Objective: Restoring or replacing function in paralyzed individuals will one day be achieved through the use of brain-machine interfaces. Regaining hand function is a major goal for paralyzed patients. Two competing prerequisites for the widespread adoption of any hand neuroprosthesis are accurate control over the fine details of movement, and minimized invasiveness. Here, we explore the interplay between these two goals by comparing our ability to decode hand movements with subdural and epidural field potentials (EFPs).
Approach: We measured the accuracy of decoding continuous hand and finger kinematics during naturalistic grasping motions in five human subjects. We recorded subdural surface potentials (electrocorticography; ECoG) as well as with EFPs, with both standard- and high-resolution electrode arrays.
Main results: In all five subjects, decoding of continuous kinematics significantly exceeded chance, using either EGoG or EFPs.
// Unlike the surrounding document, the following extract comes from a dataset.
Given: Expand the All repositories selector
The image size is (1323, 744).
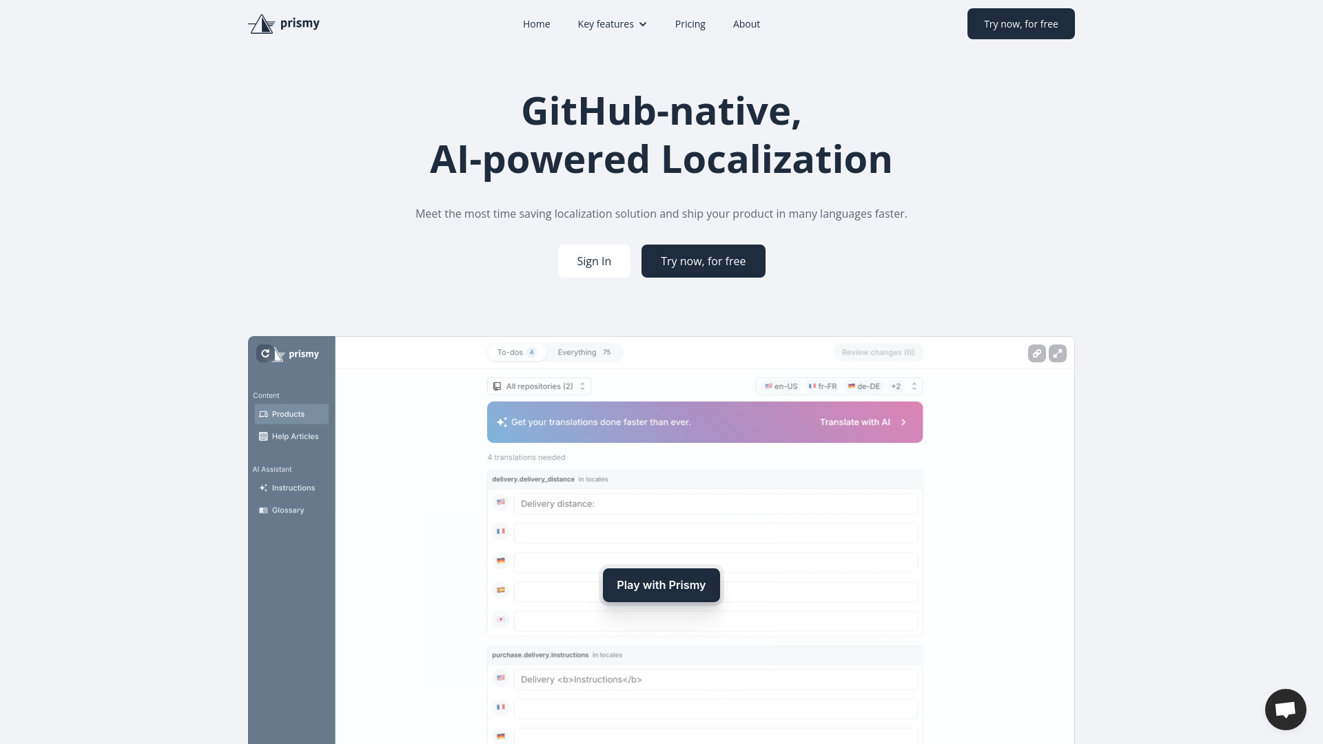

ECoG decoding accuracy compared favorably with prior investigations of grasp kinematics (mean ± SD grasp aperture variance accounted for was 0.54 ± 0.05 across all subjects, 0.75 ± 0.09 for the best subject). In general, EFP decoding performed comparably to ECoG decoding. The 7-20 Hz and 70-115 Hz spectral bands contained the most information about grasp kinematics, with the 70-115 Hz band containing greater information about more subtle movements. Higher-resolution recording arrays provided clearly superior performance compared to standard-resolution arrays.
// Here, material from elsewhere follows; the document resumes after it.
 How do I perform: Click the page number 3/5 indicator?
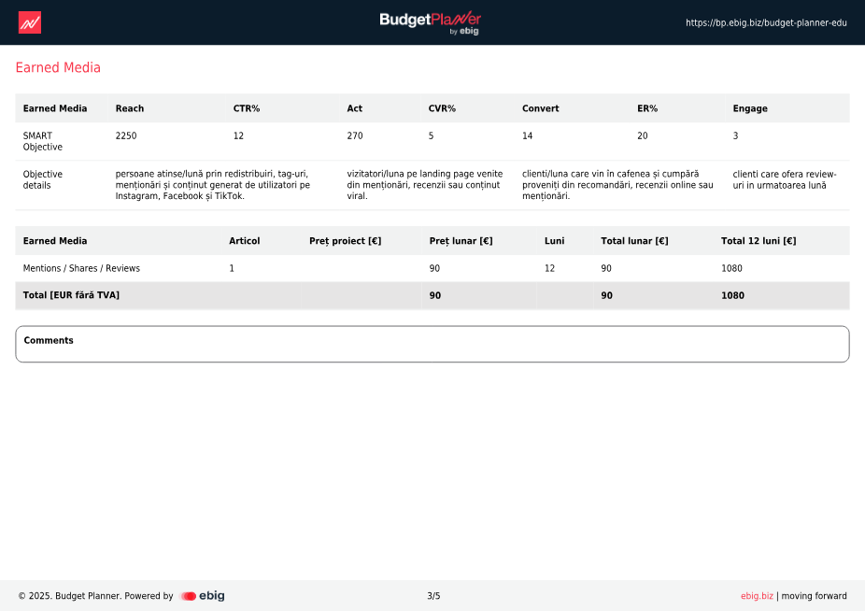coord(433,596)
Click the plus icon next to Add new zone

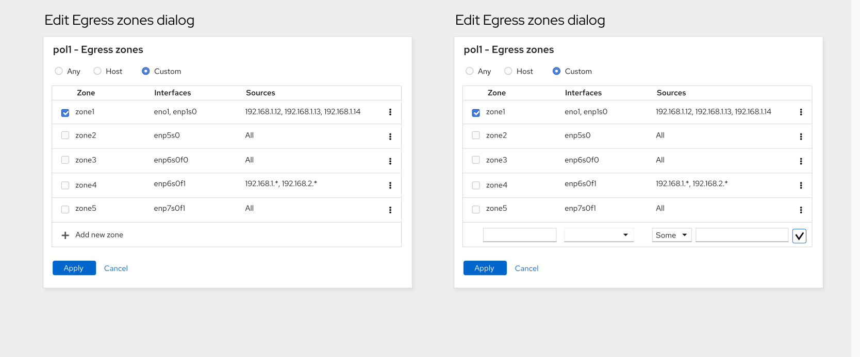65,235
Significance: To approach the fine motor control achieved by an intact brain-body system, it will be necessary to execute motor intent on a continuous basis with high accuracy. The current results demonstrate that this level of accuracy might be achievable not just with ECoG, but with EFPs as well. Epidural placement of electrodes is less invasive, and therefore may incur less risk of encephalitis or stroke than subdural placement of electrodes. Accurately decoding motor commands at the epidural level may be an important step towards a clinically viable brain-machine interface.